When you sense your child's stamina is flagging, check in with her. Try something like: "How are you doing? Are you up for looking at the dinosaurs, or do you want to go outside for a while?" And don't wait until she throws a tantrum, warns Dr. Kennedy-Moore. "It's better to leave with them wanting more than when they're worn out and whiny."
Anytime you change up the program on your children, the key is to transition gradually, experts say. A kid used to dining exclusively at Johnny Rockets will inevitably melt down if you tote him to your cousin's sit-down wedding reception. So, during the months leading up to the event, plan some early suppers at the local casual family restaurant, and set your little guy up for success. Get there early, before he becomes too tired or ravenous -- and before the adult dinner crowd rolls in -- and alert the wait staff that you're on the clock. "Keep the meal short. This way, you can tell your child on the way home how much you enjoyed his company and how respectful he was of the other people at the restaurant," advises Dr. Kennedy-Moore.

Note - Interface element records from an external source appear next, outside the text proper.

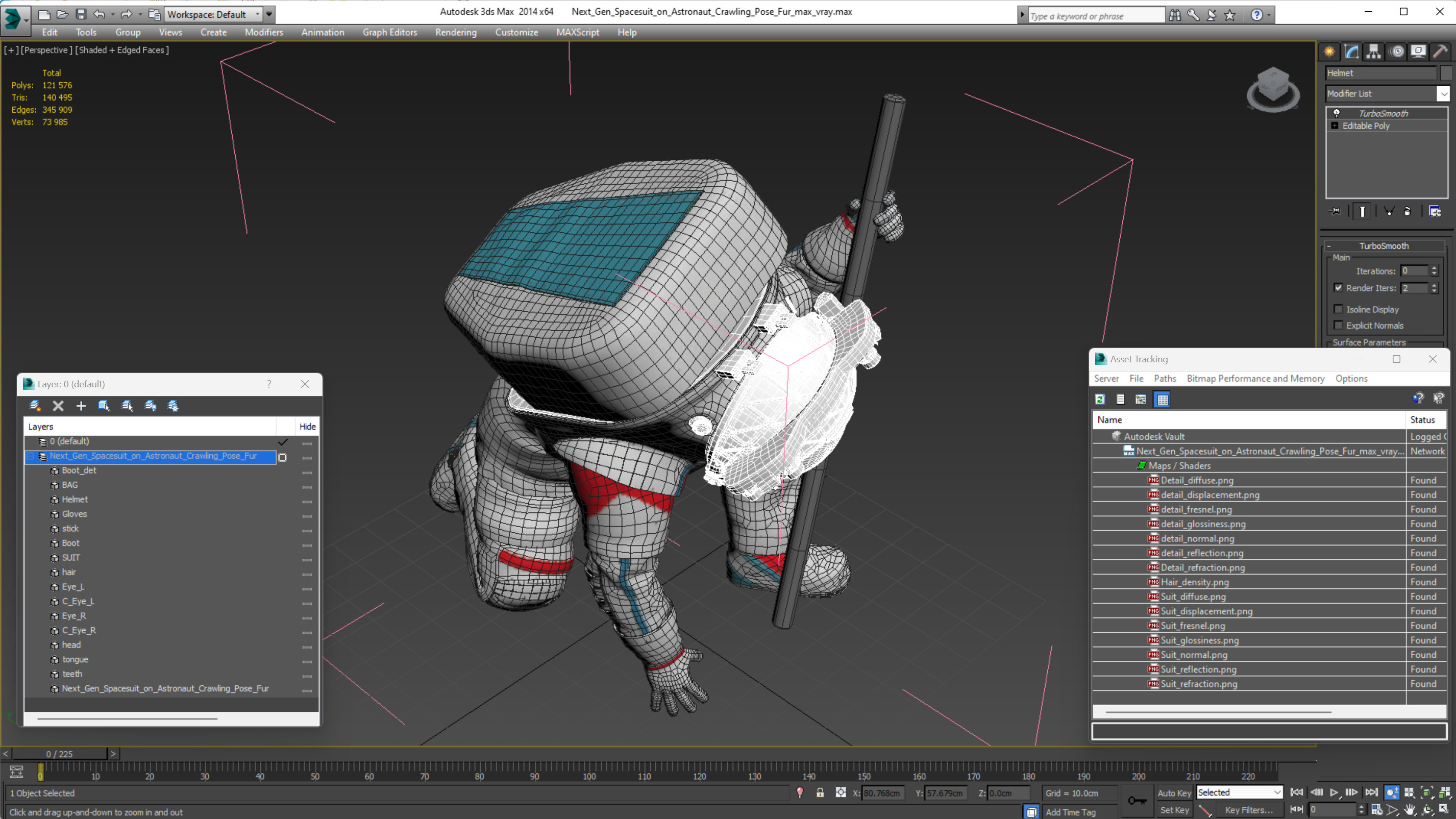Click the Play Animation button
1456x819 pixels.
[x=1335, y=792]
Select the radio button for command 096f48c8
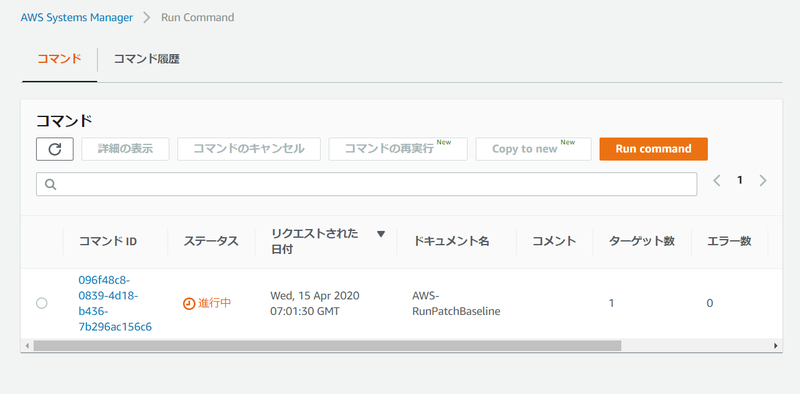Screen dimensions: 800x394 point(42,303)
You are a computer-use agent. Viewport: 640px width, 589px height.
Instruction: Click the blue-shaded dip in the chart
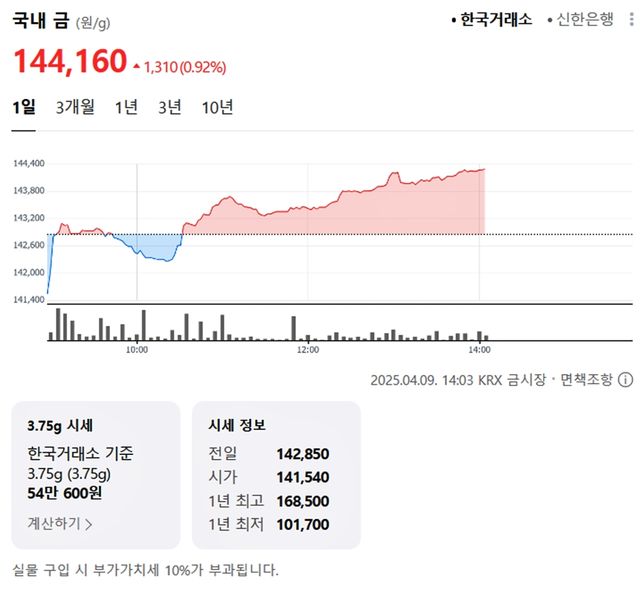[x=150, y=246]
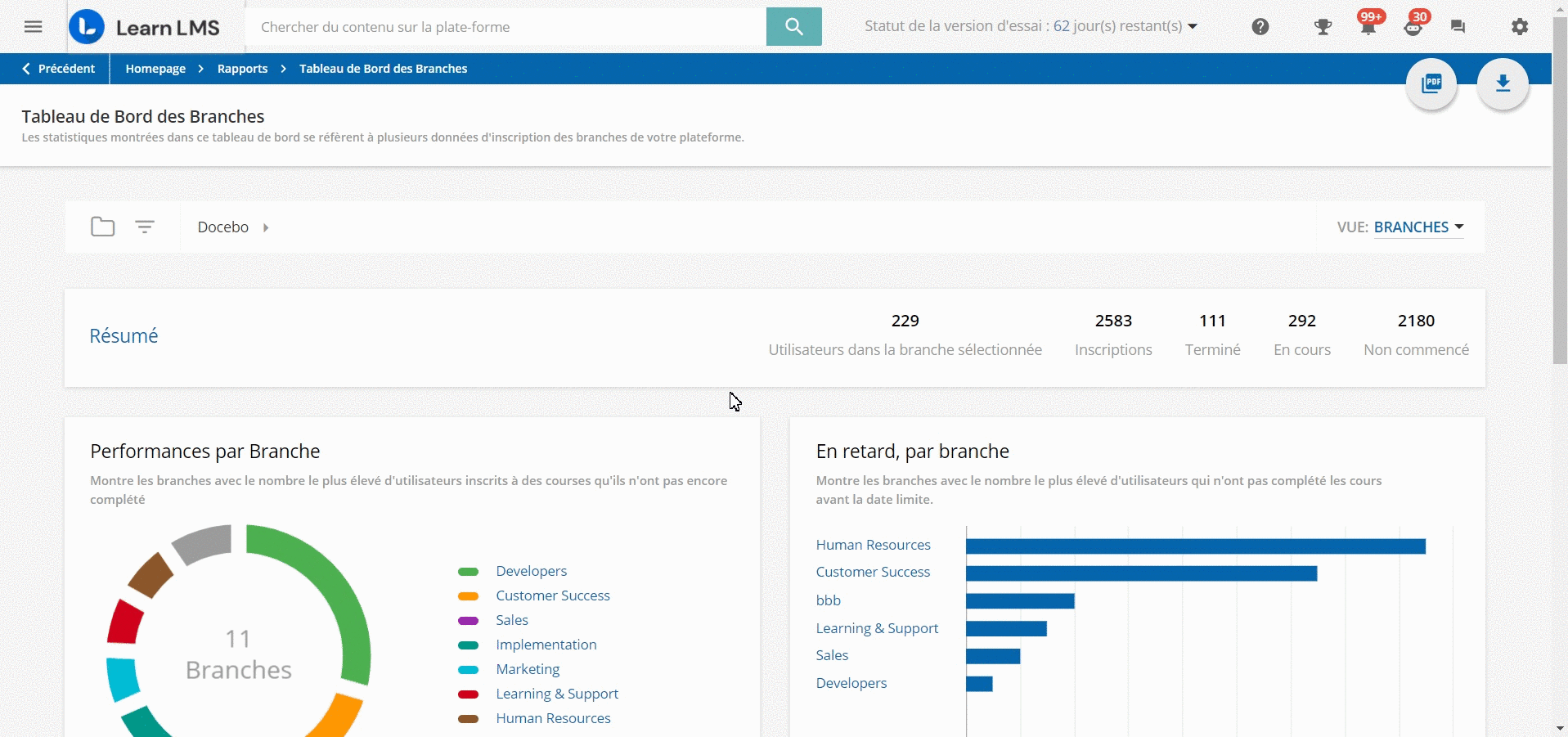Open messages with the chat icon

1458,26
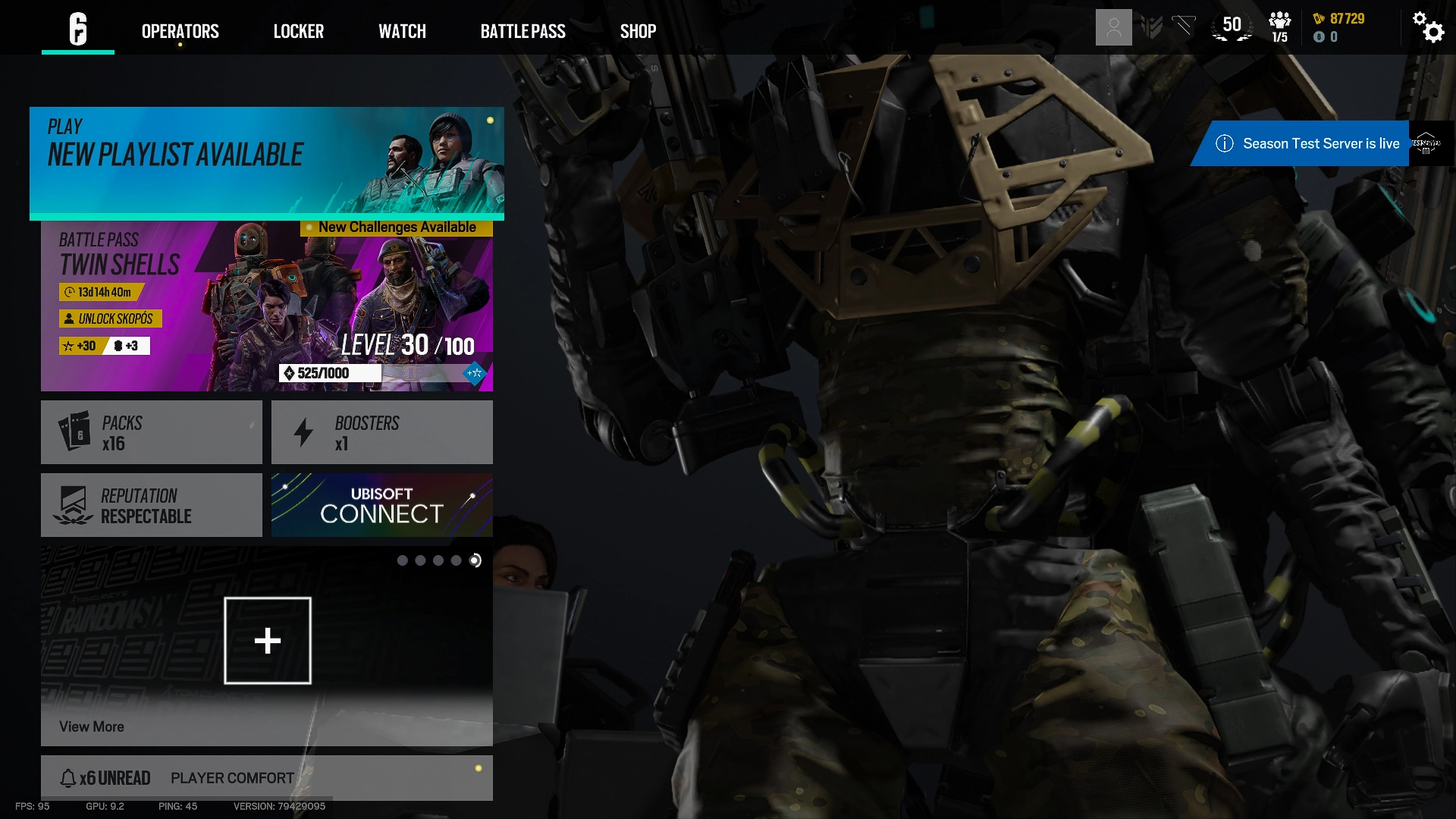
Task: Click the clearance level 50 laurel
Action: coord(1232,27)
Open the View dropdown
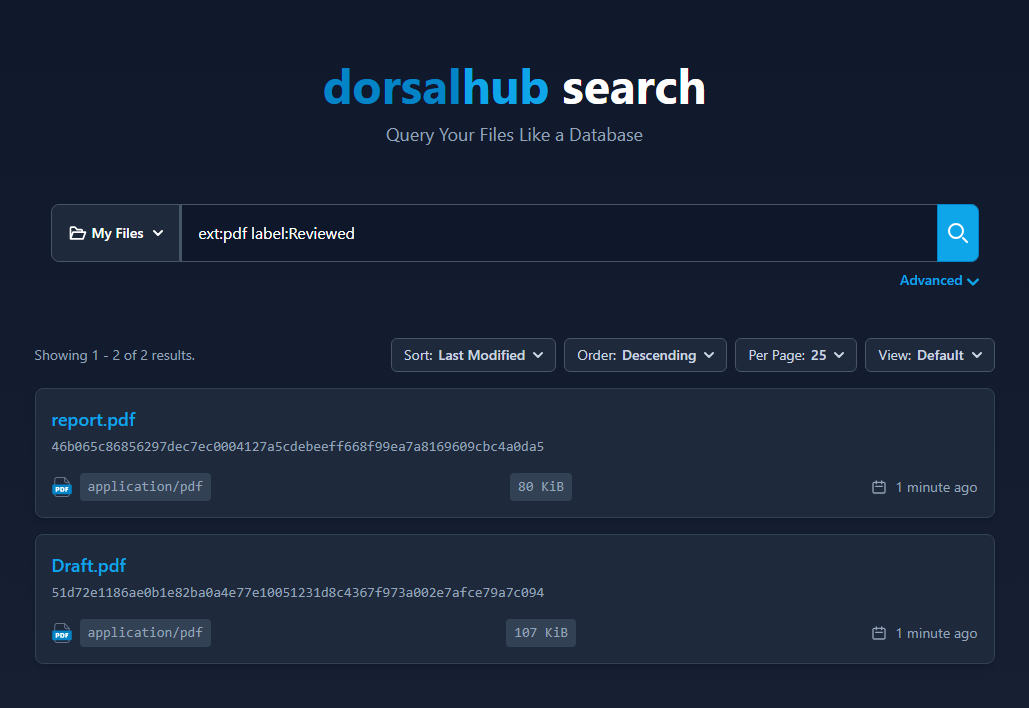 [x=929, y=355]
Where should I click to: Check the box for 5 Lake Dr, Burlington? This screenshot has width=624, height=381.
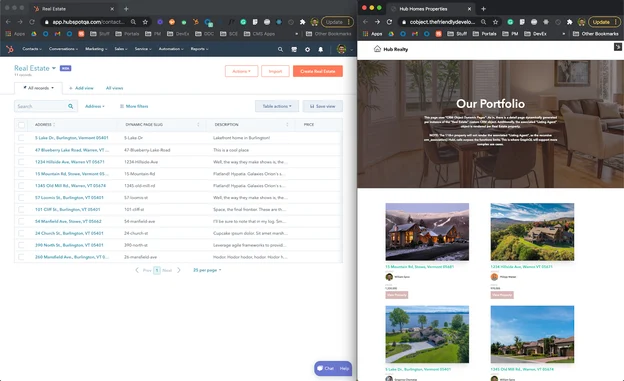(x=21, y=138)
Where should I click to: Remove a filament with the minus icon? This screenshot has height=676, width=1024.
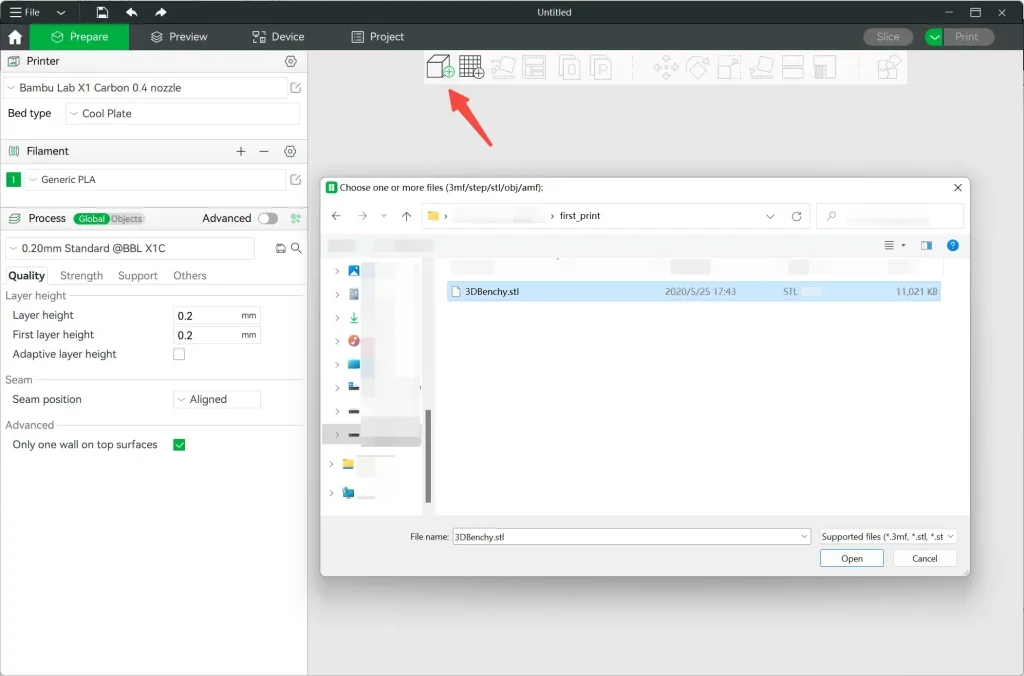pos(264,151)
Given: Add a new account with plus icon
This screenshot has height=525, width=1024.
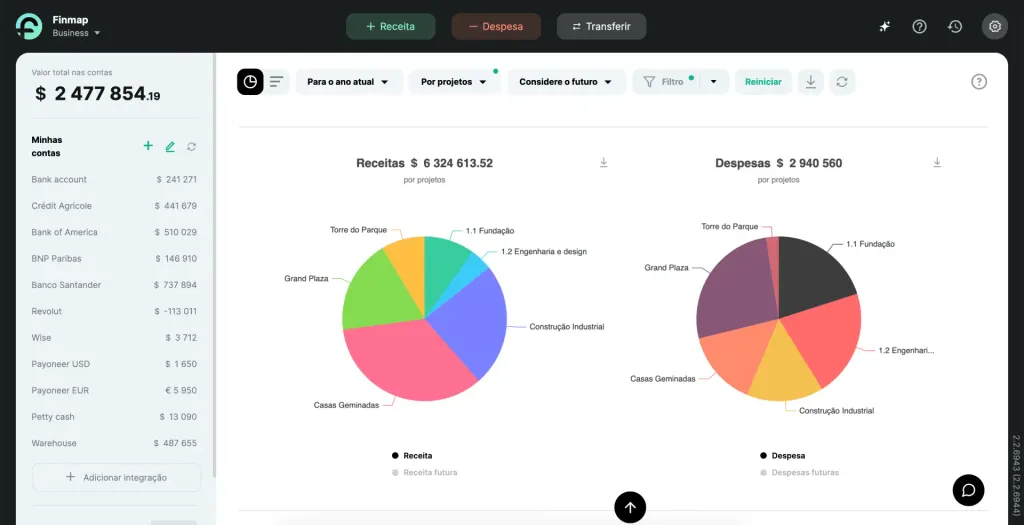Looking at the screenshot, I should [x=148, y=146].
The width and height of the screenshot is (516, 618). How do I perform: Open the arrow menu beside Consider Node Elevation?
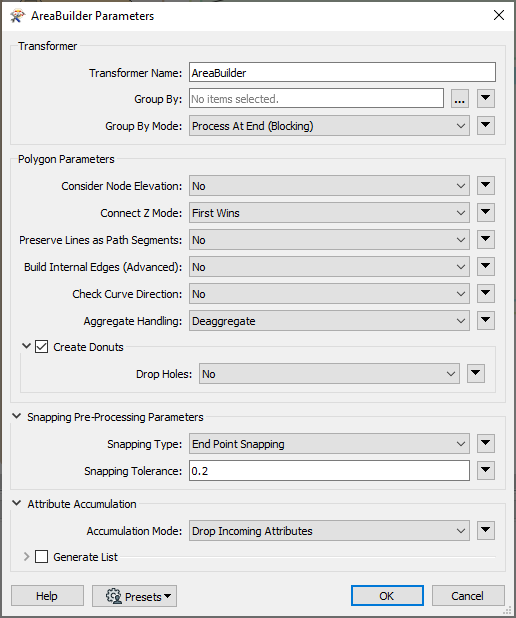coord(486,186)
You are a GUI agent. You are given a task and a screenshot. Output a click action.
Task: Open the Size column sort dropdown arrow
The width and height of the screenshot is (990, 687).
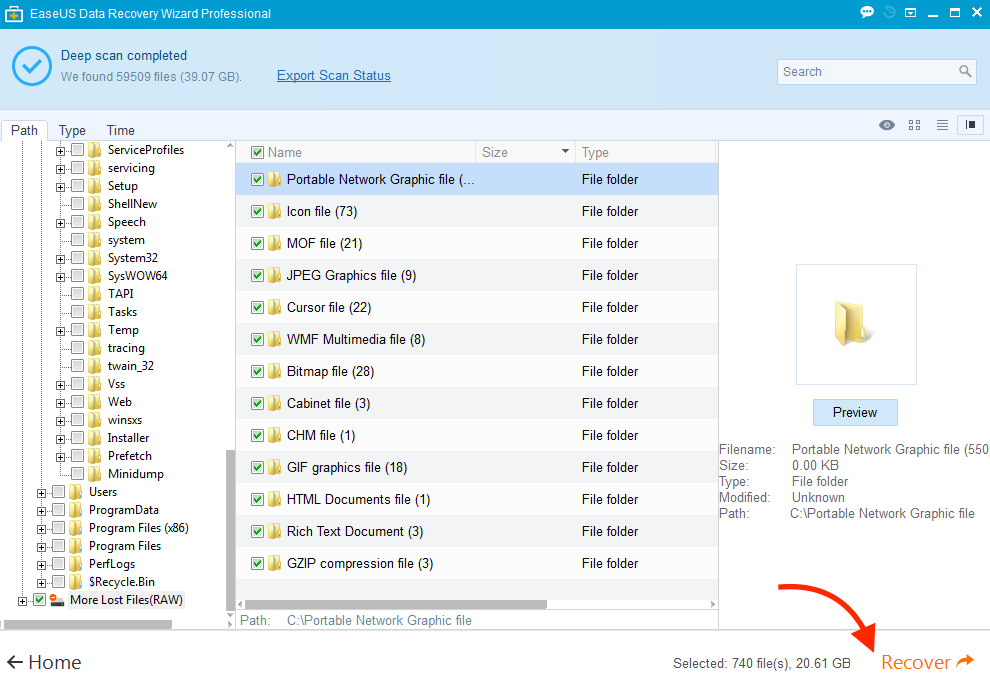(x=565, y=152)
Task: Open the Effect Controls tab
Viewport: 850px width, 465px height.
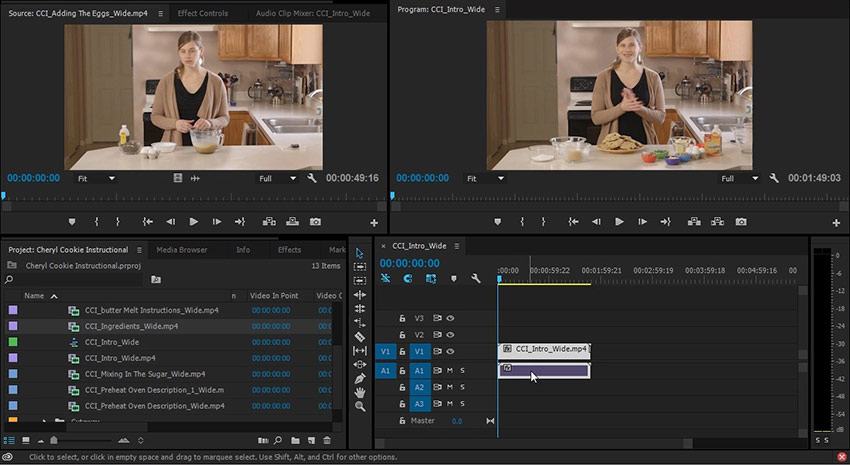Action: (x=202, y=13)
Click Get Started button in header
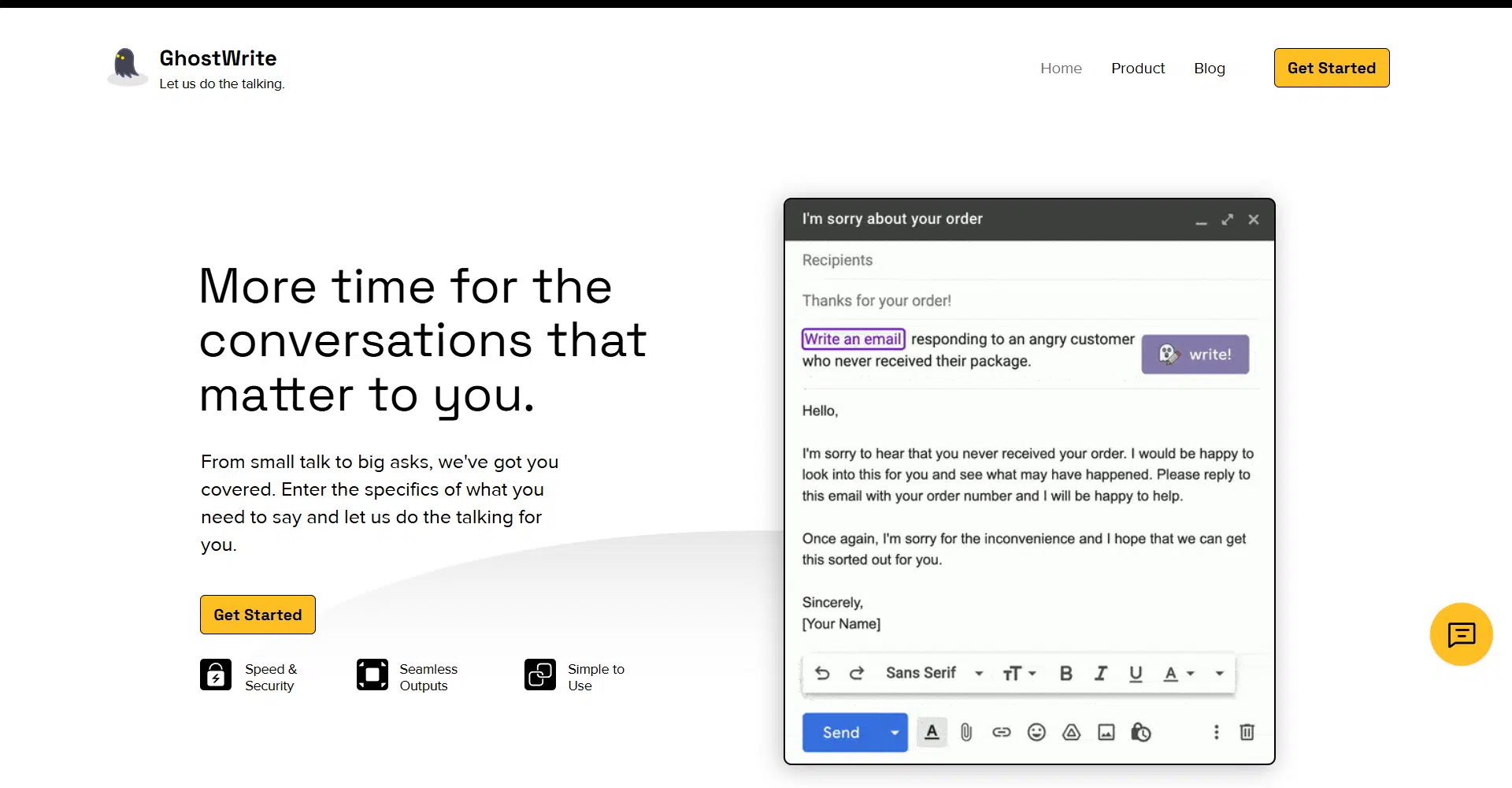The width and height of the screenshot is (1512, 788). (x=1331, y=69)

Role-playing can also go a long way. Use stuffed animals and other fun props to re-create a fancy restaurant, a theater, or the local library. ("Do we use a quiet or a loud voice?" "Doggy is running around the table -- maybe this coloring book will help him stay in his seat for a few more minutes.") "Focus your instructions on what to do rather than on what not to do. For example, 'Listen to the music,' instead of 'Don't bother anyone.' And go over one or two key reminders just as you're about to leave the house so that it's in the front of your child's brain," says Dr. Kennedy-Moore.
Or, don't go out at all. Not surprisingly, experts say that nudging a kid out of his comfort zone begins at home -- with parents who are at once adventurous, curious, and not afraid to let a little boredom set in. Rather than reflexively firing up the iPad or the DVD player just before making dinner, see how your child handles several minutes of distraction-free downtime. Give him time to ponder, "Wow, Mom's cooking, there's nothing on TV, what can I do?" suggests Merryman. Hand him an empty pot and a wooden spoon so that he can "cook" while you do. Better yet, you might get him to cook with you for real.
The fact is, raising mature, worldly, empathetic kids hardly means detaching from them. And it's not about retreating back to the land of seen-and-not-heard. Instead, it's about making them feel like valued members of the household. Because even a 2-year-old can place the napkins on the table while you put the finishing touches on dinner. Chances are, he'll enjoy it -- and so will you.